Daryl George, president of the local Association of Firefighters, said the supplemental budget should not be approved because it doesn't address the raises promised to the firefighters.
"The waiting is over," George said, adding that the firefighters union has filed suit against the V.I. government.
Louis "Tito" Morales, representing the St. John Labor Council, said no "fairness" seems to be involved in the application of raises.
"It is clear that the governor intends to deal with the increases as he sees fit," Morales said.
Nathan Simmonds, chairman of the governor's financial team, said, in defense of the governor, "The issue of dealing with negotiated pay raise is whether we can sustain our ability to pay them."
Simmonds added, if the economy continues to grow and becomes "sustainable," the government would be able to pay negotiated pay raises.
"This supplemental budget will have to be amended to incorporate other unions who are owed money," Sen. Roosevelt David said.

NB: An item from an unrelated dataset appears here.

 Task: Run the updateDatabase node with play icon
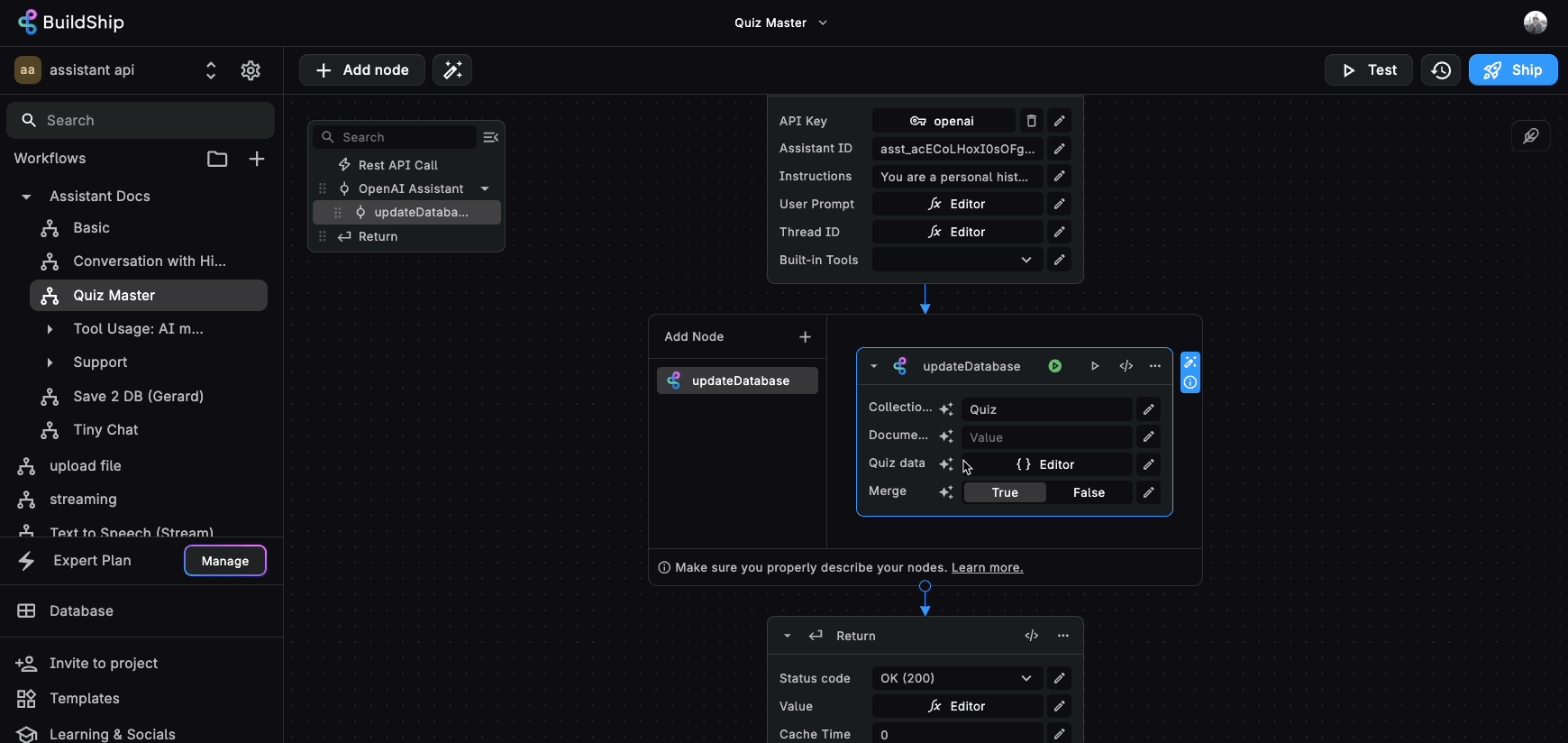coord(1095,366)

Committee members did just that.
The $590 million supplemental budget was amended to appropriate $9.1 million to fund union contracts. The budget was also amended to increase funding to the V.I. Housing Authority, the Department of Motor Vehicles and to provide scholarship funds for the Vocational Education Board.
Five senators voted for the bill, as amended. No votes were cast against it. It now goes to the Rules Committee, which will consider it on Wednesday.
The other major items of the supplemental budget are:
— An award of $213,179 to the V.I. Elections System to match a grant received by the federal government.
— An $84,000 increase to the office of the V.I. Inspector General for professional services and travel as well as to fund a 40-hour work week.
— An increase of $2.5 million to the V.I. police department, of which $598,000 is to provide equipment and staffing for the Motor Vehicle Bureau.
— An increase of $1.4 million to the Department of Justice — Bureau of Corrections.
Committee members present were Chair Adlah Donastorg, Sens. David, Shawn-Michael Malone, Luther Renee and Ronald Russell. Sen. Louis Hill and Norman Jn. Baptiste were absent. Also attending the hearing was Sen. Liburd.